- _What to work on_
Beginning with the line containing "This screenshot has height=924, width=1293." and ending with the last line of the entries below, copy each line exactly and nothing else.

- _Entries shown_
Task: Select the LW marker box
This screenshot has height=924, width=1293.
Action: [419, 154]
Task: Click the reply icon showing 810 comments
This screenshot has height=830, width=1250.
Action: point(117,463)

- _Completed task_
This screenshot has height=924, width=1293.
Action: [419, 154]
Task: Click the reply icon showing 810 comments
This screenshot has height=830, width=1250.
Action: point(117,463)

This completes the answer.